じゃけど、この会社で、JさんやCさんみたよな(の様な)職人気質の人からは、めっちゃ好かれとるで。どうしてじゃと思う・・? わし・・、ちょっと照れ臭いが・・、人が生きる時に大切なものは、時代が変わっても、変わらんと思う。そりゃぁ(それは)、真面目に自分を貫く事じゃ。あの人が、一回だけ言うた、『一生懸命やる必要なんかない。だけど、真面目にやって、正しいと思う事さえやって居れば、まともな人は、分かってくれる。それでも分からない人など、相手にするな。それに、世間全体が、間違った方向に向かっている時代だって、過去には有った。
だから、今の自分を見ながら、真面目に生きて居るか? 自分に嘘を吐いていないか?と、それだけ考えろ。』・・そう言うてくれた・・」
「・・・」
「ところで、篤志、お前、さんばんさんに何を言われたんなら・・?」
「・・?」
「あの、身動き出来ん様にされとった時、何か言われたじゃろうが?」
「・・明日も、来いいうて・・、そう言われました。」
「そうか・・、そんなら、明日も顔を出せぇや。」
「・・」
「まだ、イジイジしとるんか。」
「・・」
「こらっ! 人が、真面目に話しとるんで!」
と、柄にもなく賢治は、偉そうに言った後、ついに大声を出し、その居酒屋に居づらくなり、河岸を替えざるを得なかったそうだ。

(俺が、結婚した時、小さな祝いをみんなで開いてくれた。俺は、多恵と二人並んで座らされ、日頃のモトを取ろうとする奴等に散々イジられたが、これらの話は、その時に聞いた話。

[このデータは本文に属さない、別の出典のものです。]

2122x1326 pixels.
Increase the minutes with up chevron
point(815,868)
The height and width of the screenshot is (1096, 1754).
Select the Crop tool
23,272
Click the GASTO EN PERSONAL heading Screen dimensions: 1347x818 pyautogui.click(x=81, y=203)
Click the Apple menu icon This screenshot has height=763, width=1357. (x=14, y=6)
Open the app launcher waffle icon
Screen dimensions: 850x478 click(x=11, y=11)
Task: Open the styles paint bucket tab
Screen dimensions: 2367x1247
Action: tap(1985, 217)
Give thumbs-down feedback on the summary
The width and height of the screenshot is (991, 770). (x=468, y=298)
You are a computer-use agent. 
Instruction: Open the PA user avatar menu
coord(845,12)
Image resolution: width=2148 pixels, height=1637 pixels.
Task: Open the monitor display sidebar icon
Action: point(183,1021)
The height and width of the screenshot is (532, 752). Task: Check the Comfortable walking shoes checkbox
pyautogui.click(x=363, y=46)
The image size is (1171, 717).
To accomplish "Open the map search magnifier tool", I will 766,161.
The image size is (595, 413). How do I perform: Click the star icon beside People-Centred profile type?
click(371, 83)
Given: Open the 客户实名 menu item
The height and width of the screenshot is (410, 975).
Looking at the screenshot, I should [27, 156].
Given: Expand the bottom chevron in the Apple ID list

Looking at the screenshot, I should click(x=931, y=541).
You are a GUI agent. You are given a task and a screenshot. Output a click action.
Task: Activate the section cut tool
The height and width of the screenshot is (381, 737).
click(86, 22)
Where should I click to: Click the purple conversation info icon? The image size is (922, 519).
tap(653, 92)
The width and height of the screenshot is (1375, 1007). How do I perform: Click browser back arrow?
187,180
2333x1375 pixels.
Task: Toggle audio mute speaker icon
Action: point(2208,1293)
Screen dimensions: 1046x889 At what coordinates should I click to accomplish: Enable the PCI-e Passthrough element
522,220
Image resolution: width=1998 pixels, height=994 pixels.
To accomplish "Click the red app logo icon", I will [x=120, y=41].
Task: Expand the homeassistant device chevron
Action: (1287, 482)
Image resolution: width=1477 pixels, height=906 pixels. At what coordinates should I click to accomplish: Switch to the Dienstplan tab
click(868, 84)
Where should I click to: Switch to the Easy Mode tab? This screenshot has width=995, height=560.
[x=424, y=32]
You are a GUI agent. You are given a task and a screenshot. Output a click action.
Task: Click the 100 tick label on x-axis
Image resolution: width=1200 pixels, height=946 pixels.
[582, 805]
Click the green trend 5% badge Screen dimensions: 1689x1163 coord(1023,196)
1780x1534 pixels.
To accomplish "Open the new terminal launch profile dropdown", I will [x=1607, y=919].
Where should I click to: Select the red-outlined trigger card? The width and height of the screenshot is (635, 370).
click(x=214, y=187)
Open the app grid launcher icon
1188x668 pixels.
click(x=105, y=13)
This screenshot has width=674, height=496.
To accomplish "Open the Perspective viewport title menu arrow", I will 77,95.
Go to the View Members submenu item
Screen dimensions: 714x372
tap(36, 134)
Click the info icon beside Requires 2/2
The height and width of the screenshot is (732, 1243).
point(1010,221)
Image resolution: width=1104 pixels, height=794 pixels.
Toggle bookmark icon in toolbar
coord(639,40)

彼は、俺との関わりなど、その殆どを篤志に話したそうだが、あの生き埋めの件だけは、篤志も、未だに知らない様だ。まあ、俺も触れて貰いたくないし、賢治のプライドを保つ為にも、一生封印だ。
やはり賢治は、ただのワルではなかった。おそらく、俺以上に出世する人生の友だ。将来、喰えなくなったら、こいつに喰わせて貰おう・・)

翌日、10時頃、篤志は、会社に顔を出した。
この会社で仕事を続けるかどうかは、おそらく半々という処であったと思うが、兎に角、置いて帰った車だけは、持ち帰らねばならない。
俺は、社長と専務にお願いをして、その日の現場作業を外して貰い、事務所での仕事とか、資材置き場の整理などしていた。本来なら、その様な我儘は、許されない。社長からは、
「ええ加減にしとけよ。根性の腐り切った者を雇うほど、うちは、儲かっとらんで。」
と、かなりな事を言われた記憶がある。
篤志は、俺に気付くと、バツの悪そうな顔で、彼の車に近付く。
俺は、
「やっと来たか・・」
と、彼に近付き、肩口に篤志の姓が縫い込まれた新しい作業服を渡した。